**SOURCE MATERIAL:**
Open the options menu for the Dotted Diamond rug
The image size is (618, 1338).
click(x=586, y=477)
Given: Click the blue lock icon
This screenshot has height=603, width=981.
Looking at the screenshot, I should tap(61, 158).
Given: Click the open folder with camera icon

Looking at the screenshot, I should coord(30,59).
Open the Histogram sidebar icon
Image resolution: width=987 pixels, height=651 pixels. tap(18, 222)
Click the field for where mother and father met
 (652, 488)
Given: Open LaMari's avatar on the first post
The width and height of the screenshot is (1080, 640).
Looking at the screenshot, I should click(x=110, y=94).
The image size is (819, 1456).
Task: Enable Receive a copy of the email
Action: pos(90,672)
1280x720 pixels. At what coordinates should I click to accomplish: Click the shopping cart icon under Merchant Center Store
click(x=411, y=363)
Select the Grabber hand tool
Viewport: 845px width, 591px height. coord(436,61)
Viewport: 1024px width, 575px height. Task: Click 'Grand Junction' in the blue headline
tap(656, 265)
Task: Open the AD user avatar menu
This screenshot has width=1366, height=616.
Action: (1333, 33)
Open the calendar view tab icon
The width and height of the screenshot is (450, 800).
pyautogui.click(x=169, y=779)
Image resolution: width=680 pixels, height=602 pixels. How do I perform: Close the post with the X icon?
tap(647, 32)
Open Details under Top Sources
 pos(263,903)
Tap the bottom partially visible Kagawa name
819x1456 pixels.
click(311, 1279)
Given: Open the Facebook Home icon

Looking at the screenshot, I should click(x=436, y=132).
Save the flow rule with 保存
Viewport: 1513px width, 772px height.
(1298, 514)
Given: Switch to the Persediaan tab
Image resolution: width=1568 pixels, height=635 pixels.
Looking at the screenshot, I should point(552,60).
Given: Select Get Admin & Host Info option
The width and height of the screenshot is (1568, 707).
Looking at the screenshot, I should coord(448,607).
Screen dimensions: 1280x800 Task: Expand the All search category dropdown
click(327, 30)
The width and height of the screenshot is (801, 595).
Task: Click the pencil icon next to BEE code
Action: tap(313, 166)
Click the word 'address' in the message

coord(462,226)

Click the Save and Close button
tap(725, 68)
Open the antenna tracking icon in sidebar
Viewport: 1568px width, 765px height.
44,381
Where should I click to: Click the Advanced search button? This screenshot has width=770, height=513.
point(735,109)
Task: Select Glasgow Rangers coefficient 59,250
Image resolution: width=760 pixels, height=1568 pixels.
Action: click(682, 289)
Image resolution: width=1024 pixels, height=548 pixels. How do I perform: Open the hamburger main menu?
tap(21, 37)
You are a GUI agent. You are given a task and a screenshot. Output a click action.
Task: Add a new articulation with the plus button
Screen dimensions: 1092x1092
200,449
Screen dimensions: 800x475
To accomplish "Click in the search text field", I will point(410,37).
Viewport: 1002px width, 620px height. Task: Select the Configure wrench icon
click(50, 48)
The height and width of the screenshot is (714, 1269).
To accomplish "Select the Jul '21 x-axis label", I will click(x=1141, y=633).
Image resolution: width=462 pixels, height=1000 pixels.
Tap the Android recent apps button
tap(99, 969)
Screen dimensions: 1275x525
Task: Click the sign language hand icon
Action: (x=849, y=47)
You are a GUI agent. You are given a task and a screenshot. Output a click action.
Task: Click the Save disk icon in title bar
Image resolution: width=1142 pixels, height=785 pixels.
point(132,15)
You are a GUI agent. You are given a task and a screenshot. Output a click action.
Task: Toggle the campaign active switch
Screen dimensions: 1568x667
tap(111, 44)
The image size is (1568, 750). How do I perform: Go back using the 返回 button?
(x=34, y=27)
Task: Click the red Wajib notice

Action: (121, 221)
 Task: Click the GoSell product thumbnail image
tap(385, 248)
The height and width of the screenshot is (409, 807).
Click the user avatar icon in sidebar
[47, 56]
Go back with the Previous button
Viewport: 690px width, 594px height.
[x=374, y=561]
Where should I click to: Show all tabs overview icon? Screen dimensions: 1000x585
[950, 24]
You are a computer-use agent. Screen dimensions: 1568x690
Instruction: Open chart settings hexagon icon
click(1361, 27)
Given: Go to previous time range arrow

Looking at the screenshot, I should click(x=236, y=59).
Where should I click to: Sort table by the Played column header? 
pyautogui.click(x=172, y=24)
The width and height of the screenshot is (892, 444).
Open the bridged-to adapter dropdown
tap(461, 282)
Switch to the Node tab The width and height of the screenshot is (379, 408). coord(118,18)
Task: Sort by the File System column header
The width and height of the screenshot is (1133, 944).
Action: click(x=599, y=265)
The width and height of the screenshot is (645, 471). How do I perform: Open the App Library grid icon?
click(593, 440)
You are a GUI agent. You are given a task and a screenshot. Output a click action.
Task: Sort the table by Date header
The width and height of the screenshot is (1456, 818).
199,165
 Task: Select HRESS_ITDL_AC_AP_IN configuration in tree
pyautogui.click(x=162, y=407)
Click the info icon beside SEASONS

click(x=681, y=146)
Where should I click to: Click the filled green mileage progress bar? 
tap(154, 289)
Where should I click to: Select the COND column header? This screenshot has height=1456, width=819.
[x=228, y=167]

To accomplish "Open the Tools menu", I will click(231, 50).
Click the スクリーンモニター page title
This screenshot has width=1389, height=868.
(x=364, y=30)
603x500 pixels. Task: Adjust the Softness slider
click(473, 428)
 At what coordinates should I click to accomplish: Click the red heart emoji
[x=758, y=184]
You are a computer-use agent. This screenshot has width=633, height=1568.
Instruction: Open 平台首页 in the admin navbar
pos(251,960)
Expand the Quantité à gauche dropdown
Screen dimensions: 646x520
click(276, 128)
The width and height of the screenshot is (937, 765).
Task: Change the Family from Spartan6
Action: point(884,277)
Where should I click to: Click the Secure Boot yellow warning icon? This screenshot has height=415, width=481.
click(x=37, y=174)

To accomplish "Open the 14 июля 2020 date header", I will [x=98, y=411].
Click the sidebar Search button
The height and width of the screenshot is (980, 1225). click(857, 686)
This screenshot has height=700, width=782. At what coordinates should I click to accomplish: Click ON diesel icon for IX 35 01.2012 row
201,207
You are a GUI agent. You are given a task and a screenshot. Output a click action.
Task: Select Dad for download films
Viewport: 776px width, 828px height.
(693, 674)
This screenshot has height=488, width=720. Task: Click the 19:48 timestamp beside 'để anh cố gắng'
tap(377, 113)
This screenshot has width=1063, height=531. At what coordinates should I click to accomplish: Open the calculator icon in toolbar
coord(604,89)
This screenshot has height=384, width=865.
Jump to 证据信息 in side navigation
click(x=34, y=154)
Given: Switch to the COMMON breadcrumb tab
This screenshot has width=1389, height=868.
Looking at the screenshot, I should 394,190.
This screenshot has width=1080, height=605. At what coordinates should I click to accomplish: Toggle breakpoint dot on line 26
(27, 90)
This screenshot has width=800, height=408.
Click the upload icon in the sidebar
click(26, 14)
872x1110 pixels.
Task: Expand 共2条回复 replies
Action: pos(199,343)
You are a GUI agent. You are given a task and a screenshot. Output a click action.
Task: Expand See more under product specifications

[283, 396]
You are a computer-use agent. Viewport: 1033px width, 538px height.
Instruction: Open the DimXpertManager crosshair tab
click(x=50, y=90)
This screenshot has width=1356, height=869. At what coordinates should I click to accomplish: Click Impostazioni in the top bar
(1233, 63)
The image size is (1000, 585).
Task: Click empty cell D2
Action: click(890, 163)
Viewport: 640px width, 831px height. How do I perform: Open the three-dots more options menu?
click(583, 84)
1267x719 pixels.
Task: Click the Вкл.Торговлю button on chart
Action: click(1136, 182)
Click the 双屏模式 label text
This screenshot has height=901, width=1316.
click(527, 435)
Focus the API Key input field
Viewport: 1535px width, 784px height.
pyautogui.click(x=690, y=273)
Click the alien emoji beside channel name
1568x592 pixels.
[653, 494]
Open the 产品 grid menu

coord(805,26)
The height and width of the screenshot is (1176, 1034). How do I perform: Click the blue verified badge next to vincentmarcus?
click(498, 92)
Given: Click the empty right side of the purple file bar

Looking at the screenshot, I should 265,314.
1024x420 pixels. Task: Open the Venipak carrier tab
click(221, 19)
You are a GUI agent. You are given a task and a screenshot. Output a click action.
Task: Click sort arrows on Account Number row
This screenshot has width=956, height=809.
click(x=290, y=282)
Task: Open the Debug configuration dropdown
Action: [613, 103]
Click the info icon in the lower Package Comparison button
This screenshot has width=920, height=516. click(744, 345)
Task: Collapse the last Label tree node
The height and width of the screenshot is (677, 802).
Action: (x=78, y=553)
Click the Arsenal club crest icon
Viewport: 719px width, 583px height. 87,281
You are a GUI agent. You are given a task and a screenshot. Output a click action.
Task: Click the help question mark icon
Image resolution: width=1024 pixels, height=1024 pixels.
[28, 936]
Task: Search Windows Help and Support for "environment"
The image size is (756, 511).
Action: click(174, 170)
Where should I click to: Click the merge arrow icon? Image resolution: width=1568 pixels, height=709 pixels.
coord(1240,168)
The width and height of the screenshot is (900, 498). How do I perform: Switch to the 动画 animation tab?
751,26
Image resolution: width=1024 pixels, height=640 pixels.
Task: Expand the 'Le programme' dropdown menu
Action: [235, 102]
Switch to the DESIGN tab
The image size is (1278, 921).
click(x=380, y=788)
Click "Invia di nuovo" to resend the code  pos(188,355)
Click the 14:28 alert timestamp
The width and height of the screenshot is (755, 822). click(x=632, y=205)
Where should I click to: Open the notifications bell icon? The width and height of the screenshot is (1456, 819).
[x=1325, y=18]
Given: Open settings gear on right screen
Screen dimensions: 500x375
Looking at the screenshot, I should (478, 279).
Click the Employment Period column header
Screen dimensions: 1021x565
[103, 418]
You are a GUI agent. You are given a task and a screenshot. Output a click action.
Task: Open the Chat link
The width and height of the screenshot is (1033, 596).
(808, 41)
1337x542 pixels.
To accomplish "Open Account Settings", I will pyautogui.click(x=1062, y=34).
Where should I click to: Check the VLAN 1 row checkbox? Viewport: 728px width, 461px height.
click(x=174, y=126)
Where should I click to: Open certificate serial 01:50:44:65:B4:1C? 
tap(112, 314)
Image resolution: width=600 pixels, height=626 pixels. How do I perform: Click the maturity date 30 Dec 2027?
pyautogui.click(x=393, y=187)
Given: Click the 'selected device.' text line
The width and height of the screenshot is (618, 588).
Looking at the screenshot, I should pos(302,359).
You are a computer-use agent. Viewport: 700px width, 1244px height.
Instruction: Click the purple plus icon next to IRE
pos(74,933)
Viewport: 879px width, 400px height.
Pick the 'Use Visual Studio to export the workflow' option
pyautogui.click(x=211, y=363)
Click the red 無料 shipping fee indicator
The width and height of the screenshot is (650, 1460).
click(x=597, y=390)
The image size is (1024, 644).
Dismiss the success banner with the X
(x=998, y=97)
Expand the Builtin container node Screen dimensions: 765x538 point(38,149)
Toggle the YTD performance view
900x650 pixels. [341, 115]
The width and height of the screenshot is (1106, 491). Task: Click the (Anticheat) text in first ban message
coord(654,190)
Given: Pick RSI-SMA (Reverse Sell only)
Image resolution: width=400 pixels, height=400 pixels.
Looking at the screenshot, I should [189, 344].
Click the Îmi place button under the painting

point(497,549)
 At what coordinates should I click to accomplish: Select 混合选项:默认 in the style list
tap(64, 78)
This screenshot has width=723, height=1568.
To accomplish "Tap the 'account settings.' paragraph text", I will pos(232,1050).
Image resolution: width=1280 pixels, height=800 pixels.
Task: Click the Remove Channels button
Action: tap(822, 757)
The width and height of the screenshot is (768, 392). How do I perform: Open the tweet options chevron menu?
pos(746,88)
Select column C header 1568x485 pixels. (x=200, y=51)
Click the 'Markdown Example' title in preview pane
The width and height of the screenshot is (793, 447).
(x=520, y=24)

**EXERCISE PROMPT:** Stop at the line containing "Given: Switch to the Persediaan tab". Please print exactly every line before it from the start of the records, plus that line itself, and nothing else.

**ANSWER FOR THE TASK:**
Open the options menu for the Dotted Diamond rug
The image size is (618, 1338).
click(x=586, y=477)
Given: Click the blue lock icon
This screenshot has height=603, width=981.
Looking at the screenshot, I should tap(61, 158).
Given: Click the open folder with camera icon

Looking at the screenshot, I should coord(30,59).
Open the Histogram sidebar icon
Image resolution: width=987 pixels, height=651 pixels. tap(18, 222)
Click the field for where mother and father met
 (652, 488)
Given: Open LaMari's avatar on the first post
The width and height of the screenshot is (1080, 640).
Looking at the screenshot, I should click(x=110, y=94).
The image size is (819, 1456).
Task: Enable Receive a copy of the email
Action: pos(90,672)
1280x720 pixels. At what coordinates should I click to accomplish: Click the shopping cart icon under Merchant Center Store
click(x=411, y=363)
Select the Grabber hand tool
Viewport: 845px width, 591px height. coord(436,61)
Viewport: 1024px width, 575px height. Task: Click 'Grand Junction' in the blue headline
tap(656, 265)
Task: Open the AD user avatar menu
This screenshot has width=1366, height=616.
Action: (1333, 33)
Open the calendar view tab icon
The width and height of the screenshot is (450, 800).
pyautogui.click(x=169, y=779)
Image resolution: width=680 pixels, height=602 pixels. How do I perform: Close the post with the X icon?
tap(647, 32)
Open Details under Top Sources
 pos(263,903)
Tap the bottom partially visible Kagawa name
819x1456 pixels.
click(311, 1279)
Given: Open the Facebook Home icon

Looking at the screenshot, I should click(x=436, y=132).
Save the flow rule with 保存
Viewport: 1513px width, 772px height.
(1298, 514)
Given: Switch to the Persediaan tab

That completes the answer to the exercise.